山南は鞘に収まったままの剣を眼前に構えると、柄を握った。
眼を半眼に閉じ、呼吸を整えると鯉口を切る。
二寸ほど引き抜かれた刀身が、白銀の輝きを発した。
山南が口の中で何かを呟く。
次の瞬間、山南が叩きつけるように剣を鞘に戻すと、澄んだ音が響き渡った。
すると、黒い蟲が弾けるように、高崎から一斉に離れた。
弾けた蟲たちは、その姿を保っていられない。霧のように姿を解きながら、煙の如くひとつに纏まりはじめた。
山南は懐から符のようなものを取りだした。
再び鯉口を切り刀身に親指を押し当てると、ぷっくりと、珠のように血が膨らむ。
血を拭うのではなく符に指先を走らせると、それを宙に放った。
山南の血の付いた符は、黒い霧を覆うように舞う。
すると不思議な事に黒い霧は、符に染みこむように吸い寄せられていく。
瞬く間に霧は姿を消し、黒く染まった符が畳の上にあった。
沖田はその様子を、小菊の肩を抱くようにして見つめていた。
高崎は呆けたように動かない。
気がつけばいつの間にか、開け放たれたままの襖の向こうに野次馬が集まっていた。
その様子に溜息しつつ、
「大丈夫、針で刺された程度ですよ」
高崎の背を、ぽんと叩いた。
畳の上の符をさり気なく懐に入れると、沖田に声を掛けた。
「気になることが有ります。
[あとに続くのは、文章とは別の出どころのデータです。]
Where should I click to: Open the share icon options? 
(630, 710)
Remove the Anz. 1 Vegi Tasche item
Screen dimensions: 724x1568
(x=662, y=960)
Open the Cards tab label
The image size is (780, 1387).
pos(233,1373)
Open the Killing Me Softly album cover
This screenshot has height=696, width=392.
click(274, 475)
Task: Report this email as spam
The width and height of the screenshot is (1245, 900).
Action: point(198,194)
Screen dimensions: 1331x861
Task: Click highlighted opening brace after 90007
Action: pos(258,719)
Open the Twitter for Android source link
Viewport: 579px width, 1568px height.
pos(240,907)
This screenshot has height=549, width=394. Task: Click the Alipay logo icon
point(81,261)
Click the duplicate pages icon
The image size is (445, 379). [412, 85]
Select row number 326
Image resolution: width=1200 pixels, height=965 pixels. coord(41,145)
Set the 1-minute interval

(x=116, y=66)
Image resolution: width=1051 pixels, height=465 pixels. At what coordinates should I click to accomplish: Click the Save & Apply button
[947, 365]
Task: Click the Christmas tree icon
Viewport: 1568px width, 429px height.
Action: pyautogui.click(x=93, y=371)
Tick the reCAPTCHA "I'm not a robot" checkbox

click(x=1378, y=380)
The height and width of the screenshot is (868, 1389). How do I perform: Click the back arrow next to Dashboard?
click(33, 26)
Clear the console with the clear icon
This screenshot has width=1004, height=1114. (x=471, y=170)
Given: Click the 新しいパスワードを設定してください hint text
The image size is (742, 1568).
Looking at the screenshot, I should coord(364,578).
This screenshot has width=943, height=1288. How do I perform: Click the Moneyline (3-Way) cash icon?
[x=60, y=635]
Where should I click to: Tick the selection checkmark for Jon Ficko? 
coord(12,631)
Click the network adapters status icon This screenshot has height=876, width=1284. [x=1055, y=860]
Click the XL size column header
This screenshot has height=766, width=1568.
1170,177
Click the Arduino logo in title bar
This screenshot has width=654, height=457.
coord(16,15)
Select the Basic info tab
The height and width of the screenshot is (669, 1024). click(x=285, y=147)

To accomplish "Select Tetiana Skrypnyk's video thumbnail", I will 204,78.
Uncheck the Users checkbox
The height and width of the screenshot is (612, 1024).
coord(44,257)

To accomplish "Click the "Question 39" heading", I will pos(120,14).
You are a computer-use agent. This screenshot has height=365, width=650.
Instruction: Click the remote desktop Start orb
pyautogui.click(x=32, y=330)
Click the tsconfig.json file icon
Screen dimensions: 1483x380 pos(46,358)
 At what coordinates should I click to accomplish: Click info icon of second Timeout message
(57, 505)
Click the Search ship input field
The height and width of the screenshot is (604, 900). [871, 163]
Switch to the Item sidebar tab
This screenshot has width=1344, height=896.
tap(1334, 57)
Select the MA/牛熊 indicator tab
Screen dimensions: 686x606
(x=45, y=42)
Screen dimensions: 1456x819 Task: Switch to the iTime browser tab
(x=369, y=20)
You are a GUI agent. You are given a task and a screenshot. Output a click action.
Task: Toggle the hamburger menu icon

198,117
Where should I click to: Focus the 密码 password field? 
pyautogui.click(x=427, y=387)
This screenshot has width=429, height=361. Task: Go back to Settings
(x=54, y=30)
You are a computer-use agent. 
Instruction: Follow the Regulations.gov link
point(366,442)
私は先に帰ります」
そう言い放つや、ざわめく野次馬を掻き分け、山南は座敷を出る。
「ちょ、ちょっと待ってくださいよ!」
駆け寄ってきた茶店の人間に小菊を任せ、沖田もその後を追う。
その様子を、野次馬に紛れるようにして、弓月が見つめていた。
「ここの……お願い」
「はい」
歳のころは、弓月と同じくらいだろうか。
傍らにいる髪をひとつに結んだ女が、静かに頷いた。
化粧っ気のないひどく地味な女である。弓月ら芸妓を牡丹とするならば、野に咲く薊のような女だった。
すっ――と、ここのと呼ばれた女は、溶けるように姿を消した。
「山南敬助――面白い御仁やけど……」
そう呟く弓月の瞳は、仄かに紅く揺らめいていた。